For most high tech companies, developing profitable new products is their entire reason for being.
Innovation is the reason they exist in the first place and without the next great idea to follow up on an initial success they can all too easily lose momentum, with their original product suite drifting into obsolescence.
8 essential success drivers in New Product Development
1. A successful new product idea is obviously one that delivers unique value and benefits to a customer.
It should be strongly differentiated and with novel features that answer user needs not adequately addressed by other products on the market.
2. The success of a new product is often a function of how accurately and perceptively user needs have been captured as part of the ideation process.
Putting the time and effort in up front to understand in detail what customers really need, how existing solutions are failing them and where your solution could make the difference, can represent the competitive advantage that will drive adoption and success in the market place later on. Making the completion of this due diligence part of your formal acceptance criteria for pursuing a project can save you wasted money and effort in the long run.
3. The due diligence around customer needs that you put in at the beginning of the process is worthless unless it actively informs the process as a whole.
The ‘voice of the customer’ (VoC) should be built into the ideation stage and every part of product development thereafter. In the Agile development methodology, a Product Owner is appointed to be the embodiment of this voice and has a major role to play in all the decisions that are made surrounding it. But the VoC can and should be formally and systematically captured in the documentation that drives the product development process forward. This means researched and documented user needs gathered and translated into design requirements and then engineering specifications. The user needs can then be checked at formal review ‘gates’, and the end product validated against them at the end of the process.
4. Clear, focused product and project definition early on, is a must.
The precision and clarity with which user requirements and specifications are articulated in the documentation, the detail of the planning you do and the way these are made available to a team as a whole, will make a significant difference to the velocity you can achieve.
5. Avoiding scope creep and ever changing specifications mean higher success rates and faster times to market.
Finding a formal process for turning user needs into agreed and documented requirements and specs - choosing and prioritising essentials, ‘nice to haves’ and items to include in future product iterations - is a clear way of defining what ‘done’ will look like and focusing a team on getting there quicker.
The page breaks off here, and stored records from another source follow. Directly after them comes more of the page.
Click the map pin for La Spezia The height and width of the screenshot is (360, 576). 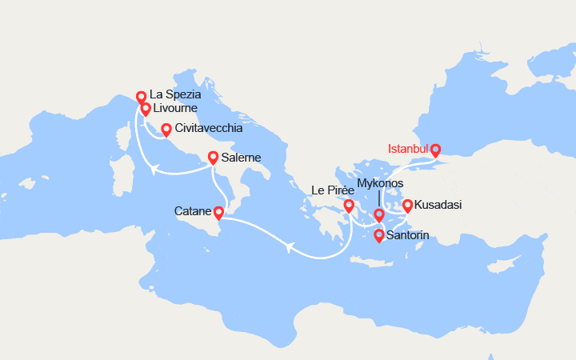[141, 97]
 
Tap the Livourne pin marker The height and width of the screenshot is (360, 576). [146, 109]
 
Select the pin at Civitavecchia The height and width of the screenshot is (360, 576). [166, 129]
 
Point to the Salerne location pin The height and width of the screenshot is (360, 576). [214, 158]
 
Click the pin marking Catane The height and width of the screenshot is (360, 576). [219, 212]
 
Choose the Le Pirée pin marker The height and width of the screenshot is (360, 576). [349, 206]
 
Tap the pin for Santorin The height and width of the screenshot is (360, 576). [378, 235]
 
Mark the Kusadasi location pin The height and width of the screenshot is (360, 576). [407, 205]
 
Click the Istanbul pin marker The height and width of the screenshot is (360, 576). [435, 149]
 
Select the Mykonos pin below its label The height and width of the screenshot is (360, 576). [379, 214]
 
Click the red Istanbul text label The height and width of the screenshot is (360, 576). [408, 150]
Putting phase gates in place, where cross functional teams meet at regular and agreed intervals, to track progress on deliverables will help keep a project on time, on track and on budget.
6. Spiral development.
An iterative approach that can gather pace quickly as a concept takes shape and then is approved for development. This is a classic process of: build, test, get customer feedback, and revise. This approach of putting something in front of the customer as early and as cost effectively as possible, often helps a business get a product right. But you’ve got to have the tools and procedures in place to manage all the inputs effectively and the stop/go decisions that make this ‘fail fast’ approach a success for everyone.
7. Speed is of the essence.
But not speed at the expense of clarity of ambition and quality of execution. Letting developers unilaterally dictate the pace and direction of a project can lead to delays and dead ends, too much emphasis on ‘delivering’ through strict and unbending Project Management can mean developers lose connection with the wider objectives of a project and their creative spark. Having said that, a product that meets a new and urgent customer need, that comes on the market at just the right time is clearly a recipe for success.
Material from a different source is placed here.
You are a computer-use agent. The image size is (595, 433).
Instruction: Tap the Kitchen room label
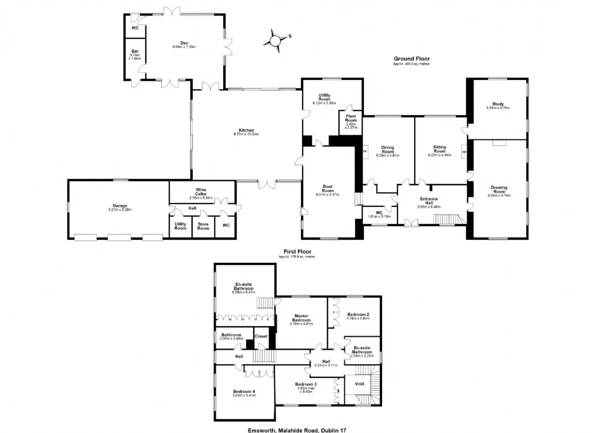246,130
8. Finally, a properly executed launch is central to the fortunes of a new product.
In high tech product development this can mean collating and publishing lots of technical collateral for use by clients often on a highly bespoke basis. Ensuring you have a repeatable and error free method of pulling all this together for each individual client, product release and update, is the key to keeping happy customers and minimising corrections or costly problem resolution later on.